The JSON REST API plugin for WordPress released a security update over the weekend. Version 1.1.1 includes a fix for a vulnerability wherein the JSONP support built-in to the API could be used to serve up arbitrary Flash SWF files. This technique has been known to be used in the past to abuse JSON endpoints to allow Flash files to bypass browser cross-origin domain policies.
WordPress core already has CSRF protection, but the WP REST API is oftentimes used in combination with other software which may not have the same protections. You can use a filter to disable JSONP support:
[php light=”true”]add_filter( ‘json_jsonp_enabled’, ‘__return_false’ );[/php]

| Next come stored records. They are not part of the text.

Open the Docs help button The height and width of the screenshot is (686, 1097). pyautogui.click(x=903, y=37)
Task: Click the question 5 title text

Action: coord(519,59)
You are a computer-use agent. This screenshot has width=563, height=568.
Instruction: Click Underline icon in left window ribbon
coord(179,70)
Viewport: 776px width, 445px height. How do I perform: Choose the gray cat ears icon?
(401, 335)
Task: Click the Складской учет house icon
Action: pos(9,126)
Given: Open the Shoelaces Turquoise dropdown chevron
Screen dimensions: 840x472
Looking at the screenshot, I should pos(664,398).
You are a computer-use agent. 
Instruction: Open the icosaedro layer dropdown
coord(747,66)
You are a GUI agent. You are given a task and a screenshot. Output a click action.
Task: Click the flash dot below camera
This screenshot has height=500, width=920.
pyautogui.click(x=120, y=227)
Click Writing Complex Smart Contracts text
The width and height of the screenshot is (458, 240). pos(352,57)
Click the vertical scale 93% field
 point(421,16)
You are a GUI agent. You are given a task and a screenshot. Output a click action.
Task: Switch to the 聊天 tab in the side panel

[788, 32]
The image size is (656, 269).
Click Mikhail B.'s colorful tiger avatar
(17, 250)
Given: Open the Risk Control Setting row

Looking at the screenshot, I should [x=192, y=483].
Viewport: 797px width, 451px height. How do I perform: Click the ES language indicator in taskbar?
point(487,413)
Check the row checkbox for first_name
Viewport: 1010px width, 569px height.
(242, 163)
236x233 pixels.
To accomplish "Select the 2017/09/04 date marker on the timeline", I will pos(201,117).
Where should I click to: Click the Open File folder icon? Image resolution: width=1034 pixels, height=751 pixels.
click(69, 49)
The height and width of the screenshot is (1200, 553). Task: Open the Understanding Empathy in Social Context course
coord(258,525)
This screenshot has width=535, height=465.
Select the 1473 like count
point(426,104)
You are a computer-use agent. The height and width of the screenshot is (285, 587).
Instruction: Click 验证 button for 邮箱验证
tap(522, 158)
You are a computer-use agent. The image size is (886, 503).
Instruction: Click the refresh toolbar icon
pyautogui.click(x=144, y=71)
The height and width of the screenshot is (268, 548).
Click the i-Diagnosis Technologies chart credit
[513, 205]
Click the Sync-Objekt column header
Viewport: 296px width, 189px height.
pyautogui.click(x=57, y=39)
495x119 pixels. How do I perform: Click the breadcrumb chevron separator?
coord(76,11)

WP API project lead Ryan McCue credits Ian Dunn in the release announcement for responsibly disclosing the vulnerability to the team.
The WP REST API project is now available on HackerOne, with a bounty for hackers who discover remote code execution exploits, SQL injection, privilege escalation, and other security issues. The WP-API plugin is listed as a high priority along with the OAuth 1.0a server plugin, which provides authentication for the API.
The vulnerability fixed in version 1.1.1 of the plugin was classified as a minor security issue, according to McCue, and no sites have reported any exploits. He recommends that anyone still using version 1.1 of the plugin to update as soon as possible.